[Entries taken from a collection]

#####

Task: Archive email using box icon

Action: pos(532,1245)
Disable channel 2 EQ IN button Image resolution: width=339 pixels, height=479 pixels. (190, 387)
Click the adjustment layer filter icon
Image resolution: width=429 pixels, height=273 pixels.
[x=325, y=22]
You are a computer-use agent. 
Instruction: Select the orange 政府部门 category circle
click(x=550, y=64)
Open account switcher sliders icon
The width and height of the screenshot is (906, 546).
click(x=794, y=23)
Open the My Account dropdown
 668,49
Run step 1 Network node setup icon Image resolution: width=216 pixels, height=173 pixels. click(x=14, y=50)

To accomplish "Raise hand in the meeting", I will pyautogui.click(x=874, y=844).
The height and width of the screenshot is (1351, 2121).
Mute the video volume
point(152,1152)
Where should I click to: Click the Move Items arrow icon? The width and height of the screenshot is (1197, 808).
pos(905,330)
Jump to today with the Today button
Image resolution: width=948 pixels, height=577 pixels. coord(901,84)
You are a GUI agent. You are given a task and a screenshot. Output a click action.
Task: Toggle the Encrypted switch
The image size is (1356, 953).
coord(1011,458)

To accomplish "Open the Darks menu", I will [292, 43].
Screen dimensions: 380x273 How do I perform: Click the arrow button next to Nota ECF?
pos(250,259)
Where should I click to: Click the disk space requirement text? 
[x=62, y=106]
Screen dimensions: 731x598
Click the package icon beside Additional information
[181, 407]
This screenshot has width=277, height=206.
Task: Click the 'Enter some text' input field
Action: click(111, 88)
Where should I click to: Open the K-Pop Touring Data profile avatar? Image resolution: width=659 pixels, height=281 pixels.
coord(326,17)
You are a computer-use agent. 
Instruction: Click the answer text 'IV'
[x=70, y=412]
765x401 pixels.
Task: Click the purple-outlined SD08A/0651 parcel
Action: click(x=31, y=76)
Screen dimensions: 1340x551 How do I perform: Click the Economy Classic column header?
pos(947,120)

#####

● WHAT THE TASK REQUIRES
Scan the entries above and work out how many lines include the word "accomplish"; the reply is that number alone.

● WRITTEN REPLY
2